AIM OF THE EXERCISE:
Render the lines of the listing below as a Markdown table with columns "Row" and "Text," starting at the line that contains "The height and width of the screenshot is (1308, 924)." and ending at the line that contains "documentary is located", both included. Skip blank lines, number each remaining line in the Row column, and leave the pictures out of the table.

───── RECORD EXTRACTS

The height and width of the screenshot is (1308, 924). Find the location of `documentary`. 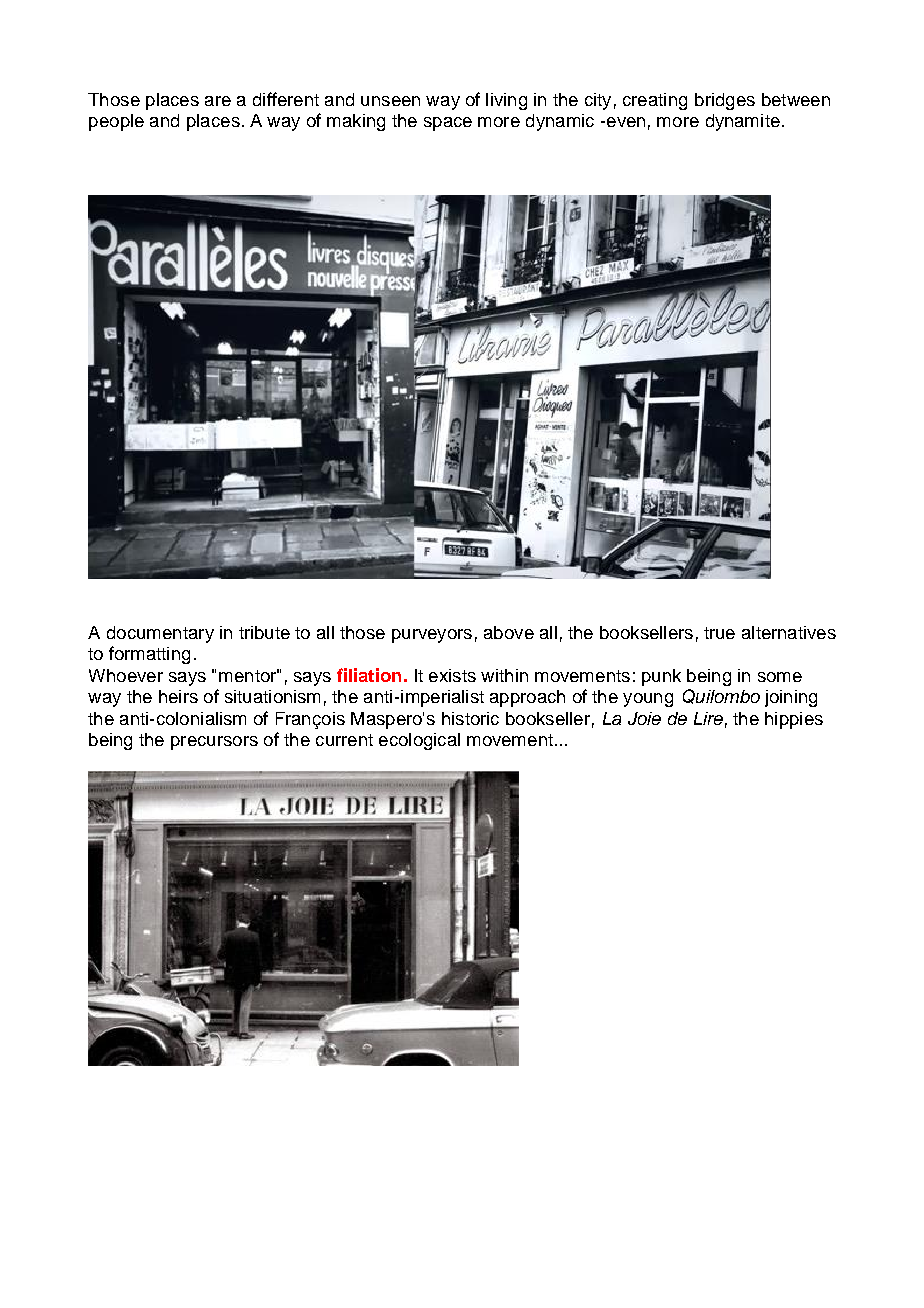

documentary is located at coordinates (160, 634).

──────────
───── RECORD EXTRACTS

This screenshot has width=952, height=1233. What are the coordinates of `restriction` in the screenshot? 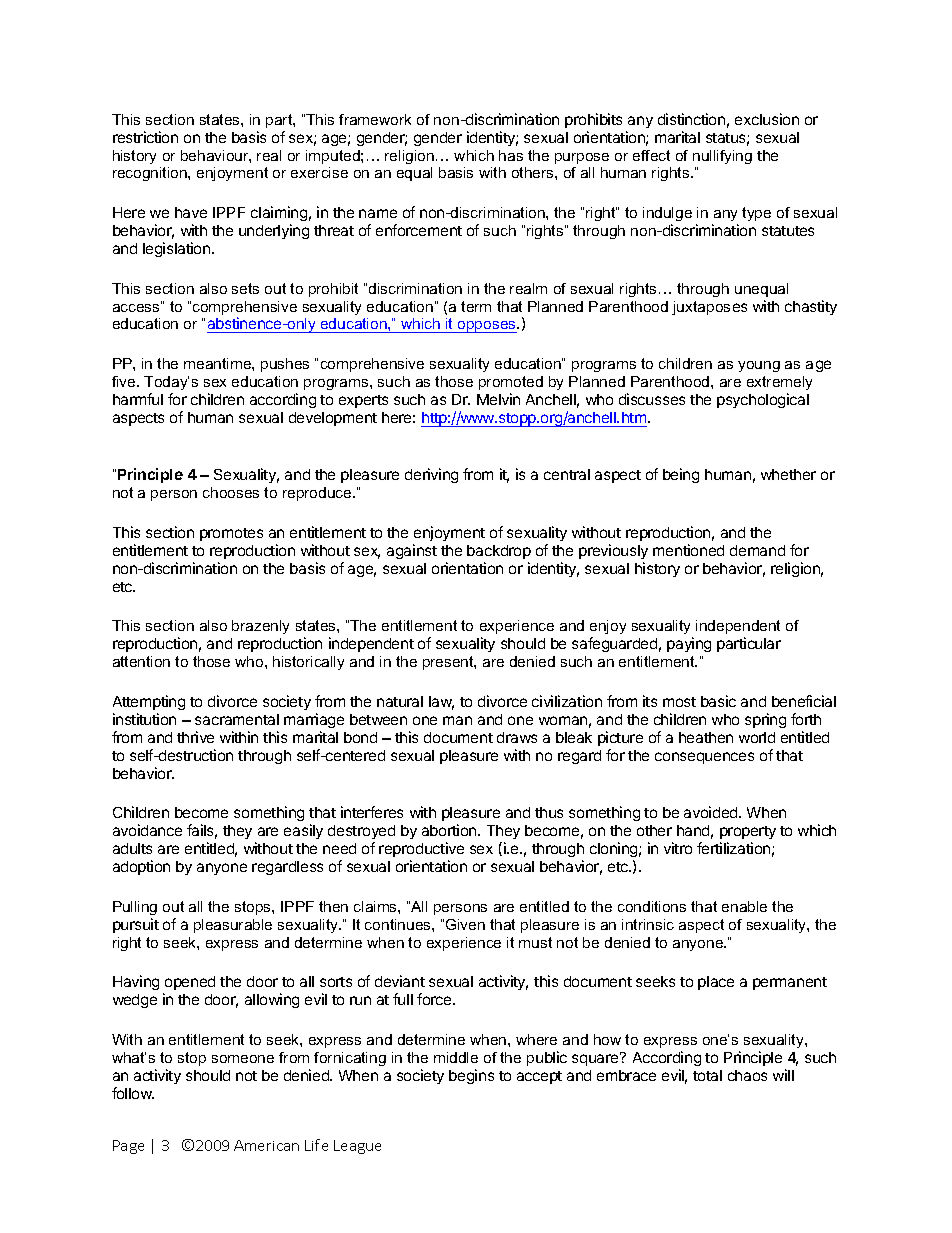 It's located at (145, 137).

──────────
───── RECORD EXTRACTS

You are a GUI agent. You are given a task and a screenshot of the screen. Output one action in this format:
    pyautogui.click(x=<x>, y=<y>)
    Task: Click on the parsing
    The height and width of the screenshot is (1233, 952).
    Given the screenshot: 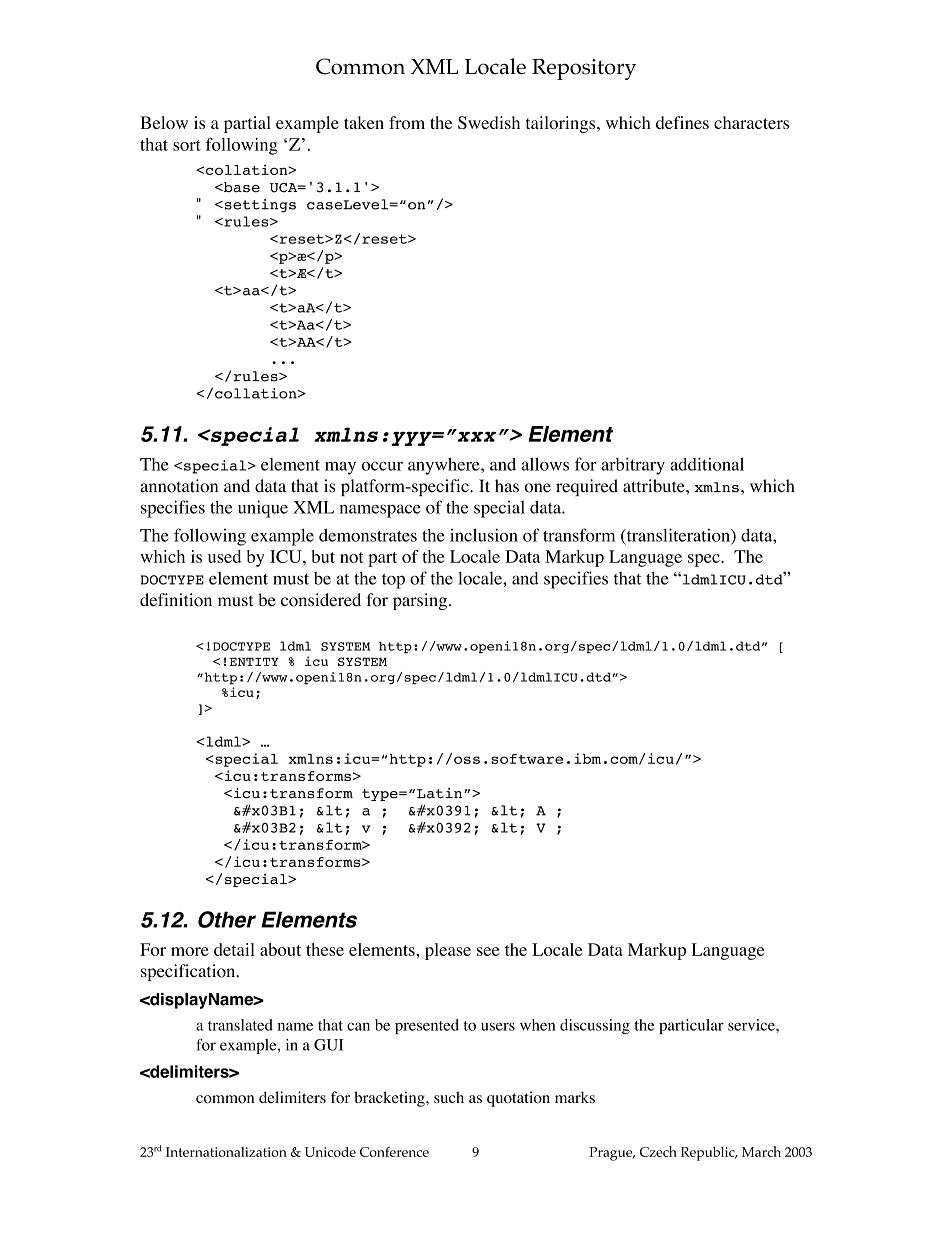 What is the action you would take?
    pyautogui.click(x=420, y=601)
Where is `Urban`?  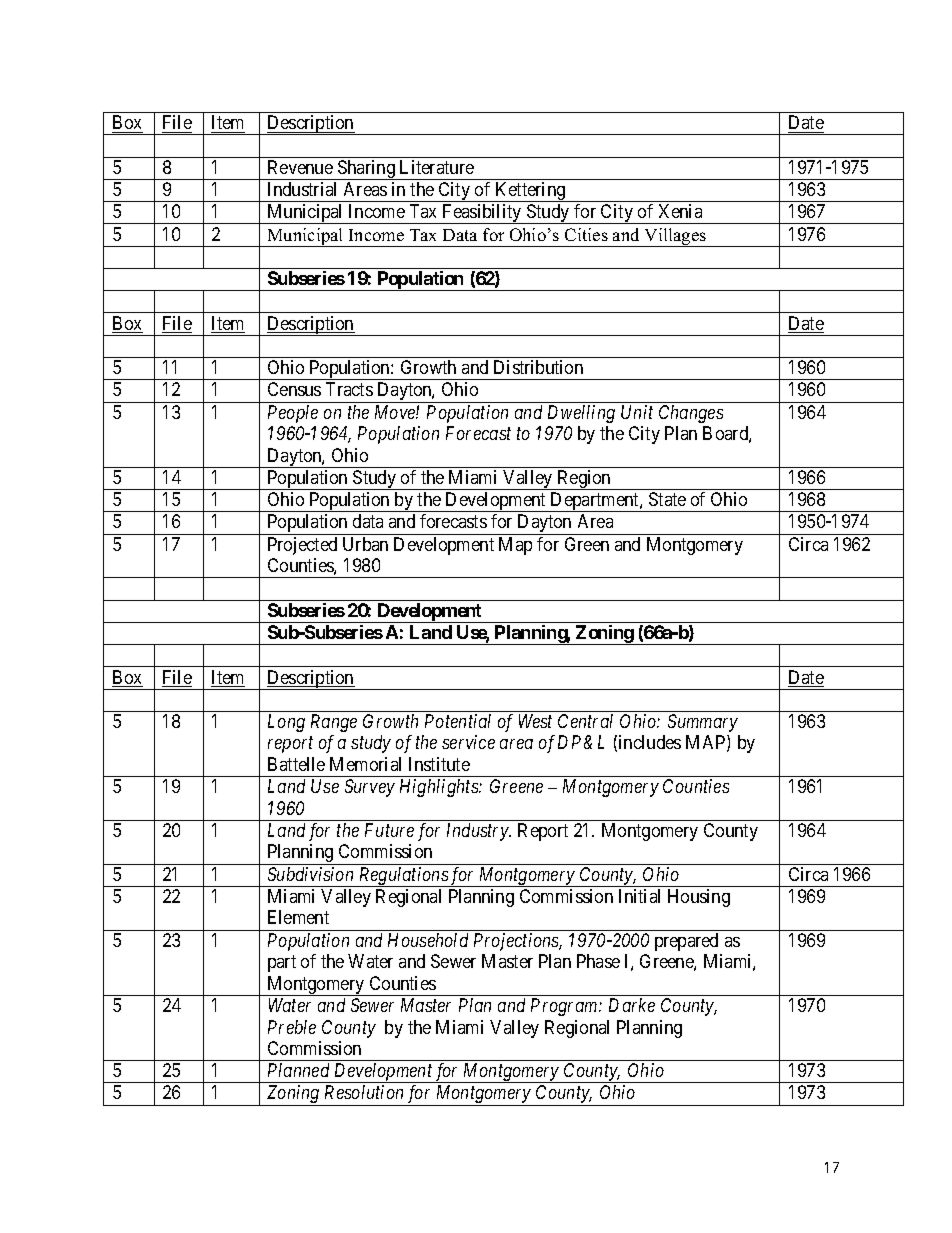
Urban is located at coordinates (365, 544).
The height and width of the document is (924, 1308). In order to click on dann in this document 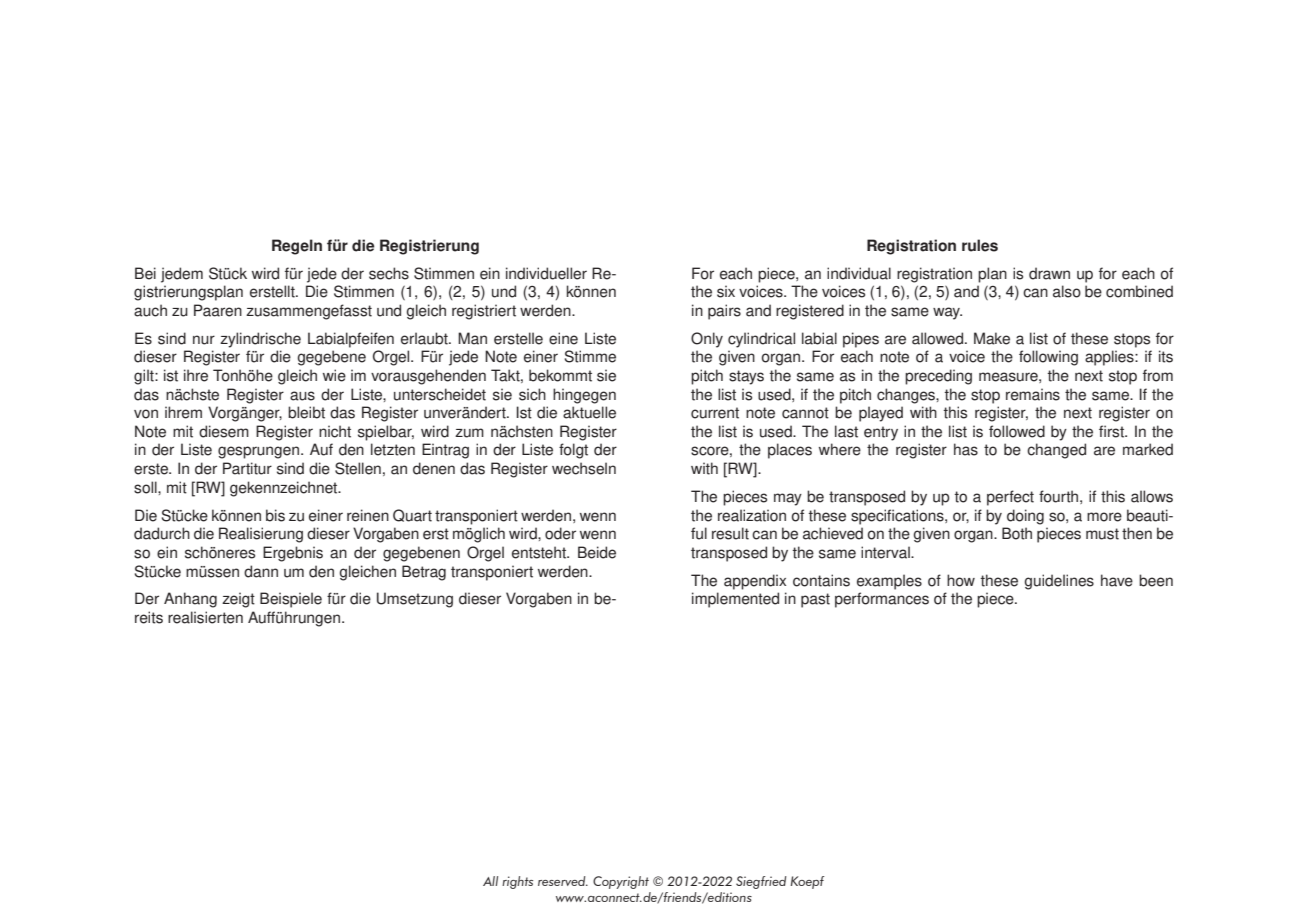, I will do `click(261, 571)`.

──────────

FULL ANSWER:
| Row | Text |
|---|---|
| 1 | The height and width of the screenshot is (1308, 924). Find the location of `documentary`.  |
| 2 | documentary is located at coordinates (160, 634). |